Autostrade/Governo. Calpestati trasparenza, diritto e concorrenza da moralisti senza moralità

Con Autostrade per l’Italia il Governo ha calpestato trasparenza e concorrenza, disatteso il rapporto di concessione, travolto le regole del contraddittorio
 
Dichiarazione di Silvja Manzi, Segretaria di Radicali Italiani:
«In un paese governato dal principio di legalità – e non dagli “avvocati del popolo” – senza accertamento della responsabilità non ci può essere sanzione.

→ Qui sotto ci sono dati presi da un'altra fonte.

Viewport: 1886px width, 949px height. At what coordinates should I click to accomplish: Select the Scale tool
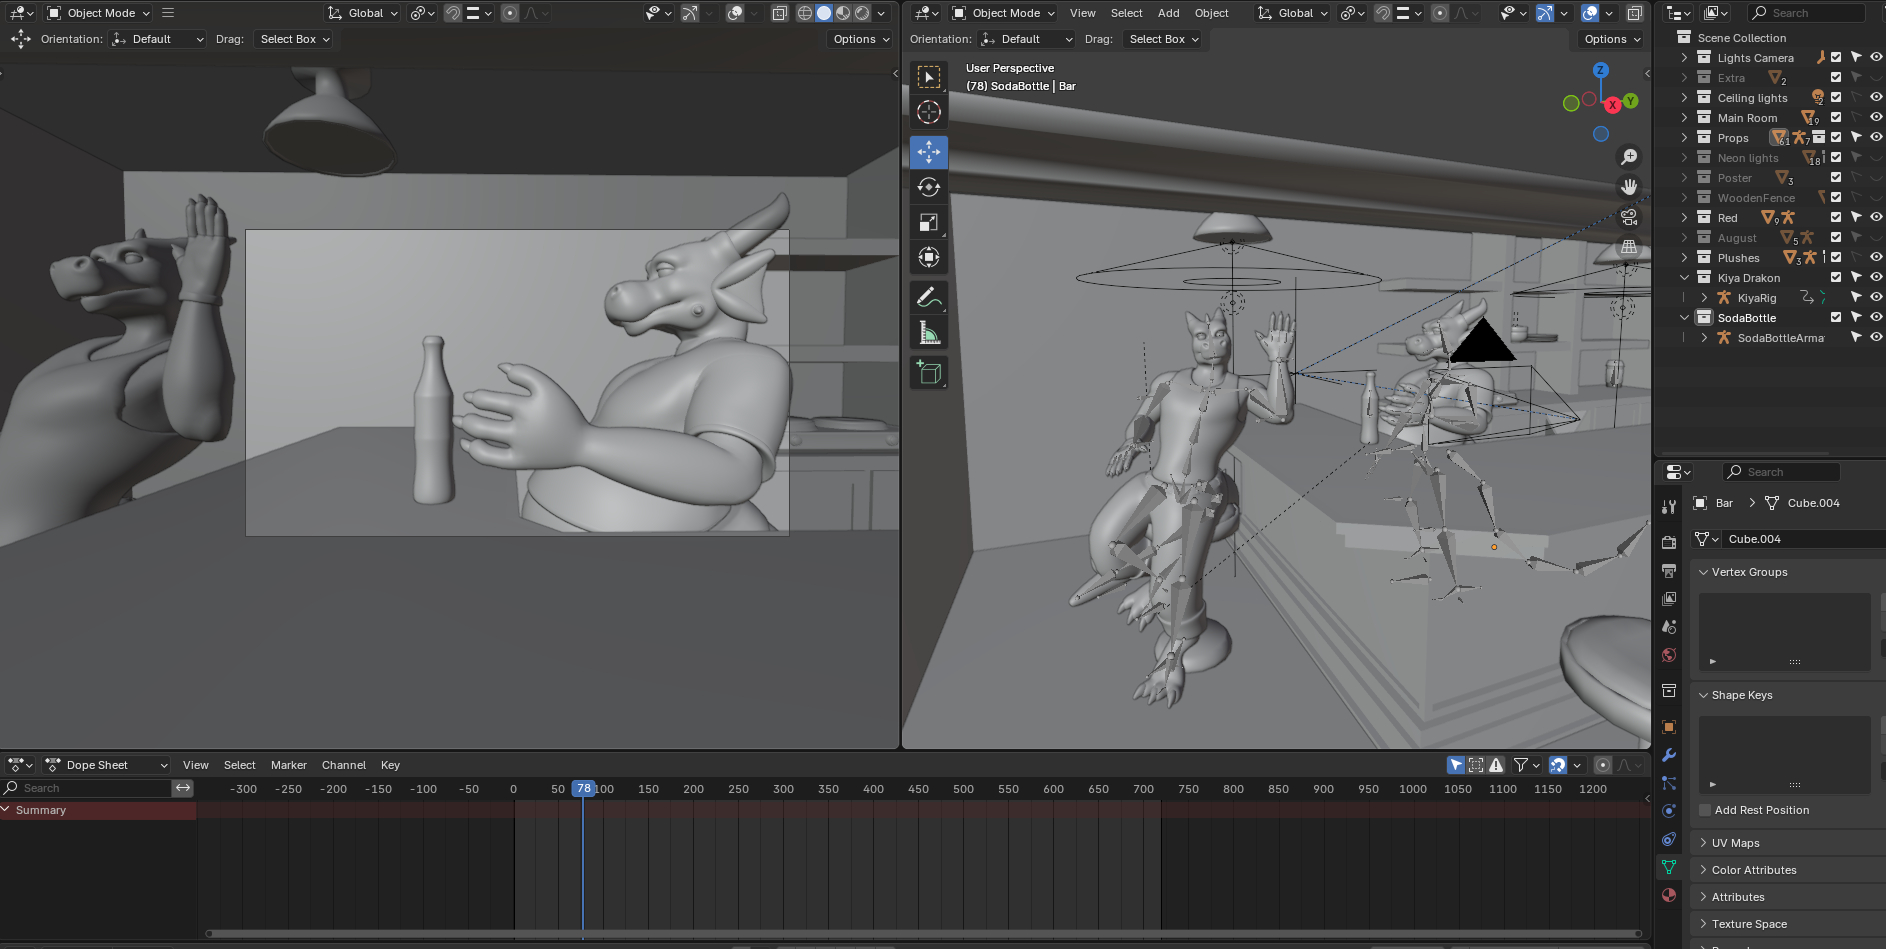928,222
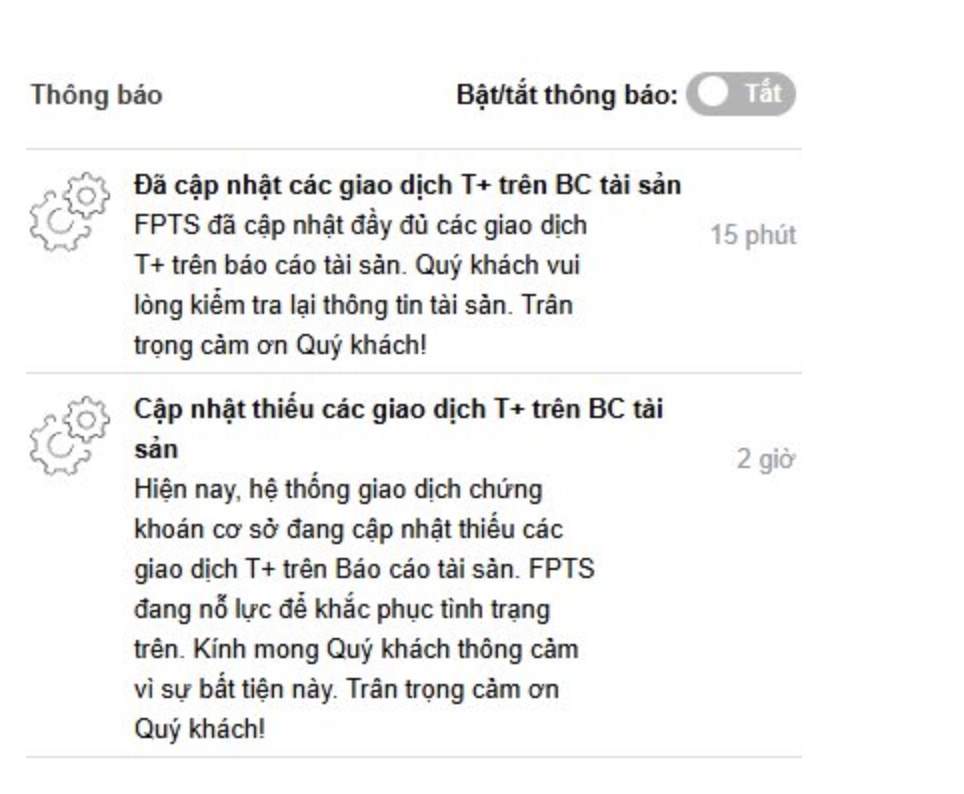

Società Autostrade ha il diritto di pretendere dal Governo il rispetto del contratto di concessione, così come ogni impresa, italiana o straniera. I patti sottoscritti, in assenza di accertamenti di responsabilità, non possono essere calpestati. Noi, che abbiamo spesso contestato quei contratti, non ci mettiamo nelle fila di chi cerca un capro espiatorio con processi sommari fatti a mezzo stampa. È incredibile che si debbano difendere le imprese che lavorano con lo Stato dall’arbitrio e dal capriccio di chi governa, ma questo Governo sta trasformando, giorno dopo giorno, l’Italia in uno Stato “canaglia”, di cui non ci si può fidare, che non riconosce la legge, il diritto, i contratti, gli accordi; uno Stato che tradisce la parola data, che affida alla forza e alla protervia i rapporti con i cittadini, con le imprese e con gli altri Stati.
Che i principi fondamentali dello stato di diritto, insegnati al primo anno di giurisprudenza, vengano così brutalmente calpestati da due “capipopolo”, moralisti senza moralità, non può stupire; ma che il Presidente del Consiglio sia proprio un professore di diritto desta, invece, scandalo e lo rende maggiormente colpevole di questa tragica deriva.
Ad Autostrade per l’Italia – come a qualunque società e a ogni cittadino di questo Paese – il nostro augurio di essere sanzionata solo e soltanto se e quando la sua responsabilità sarà stata accertata.
Alla Giustizia Amministrativa chiediamo di continuare a operare e a garantire legalità con determinazione e senza farsi intimidire dalla oscena violenza dei nostrani “guardiani della rivoluzione”.»